● THE RECORDS:
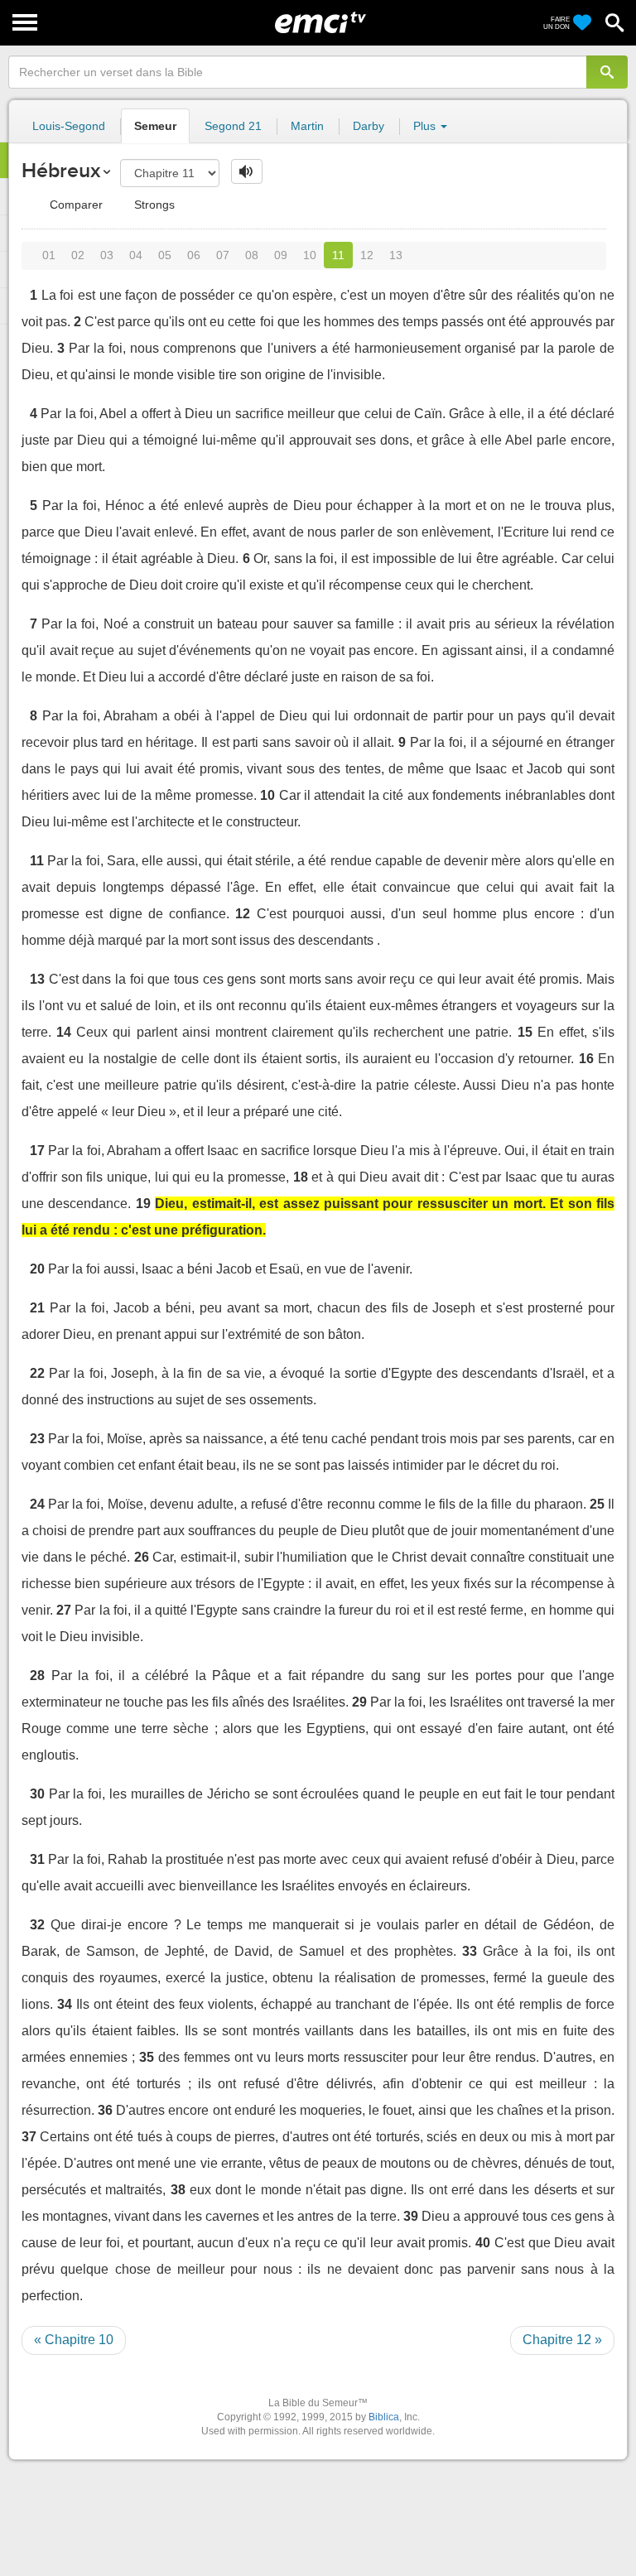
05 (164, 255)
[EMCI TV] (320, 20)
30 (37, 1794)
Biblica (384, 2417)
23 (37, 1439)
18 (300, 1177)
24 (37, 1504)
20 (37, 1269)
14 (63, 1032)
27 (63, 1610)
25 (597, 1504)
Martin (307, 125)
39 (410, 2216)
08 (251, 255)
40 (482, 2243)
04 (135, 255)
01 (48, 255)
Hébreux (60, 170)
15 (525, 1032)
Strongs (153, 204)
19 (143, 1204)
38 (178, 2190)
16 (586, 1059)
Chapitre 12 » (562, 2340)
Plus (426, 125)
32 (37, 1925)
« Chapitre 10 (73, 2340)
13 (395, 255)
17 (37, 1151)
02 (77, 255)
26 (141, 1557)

● ASSIGNMENT: Only the lines from the one with "18 (300, 1177)" through the end of the listing should be output, exactly as they appear.

● RESULT OF THE TASK:
18 (300, 1177)
24 (37, 1504)
20 (37, 1269)
14 (63, 1032)
27 (63, 1610)
25 (597, 1504)
Martin (307, 125)
39 (410, 2216)
08 (251, 255)
40 (482, 2243)
04 (135, 255)
01 (48, 255)
Hébreux (60, 170)
15 (525, 1032)
Strongs (153, 204)
19 (143, 1204)
38 (178, 2190)
16 (586, 1059)
Chapitre 12 » (562, 2340)
Plus (426, 125)
32 (37, 1925)
« Chapitre 10 (73, 2340)
13 (395, 255)
17 (37, 1151)
02 (77, 255)
26 (141, 1557)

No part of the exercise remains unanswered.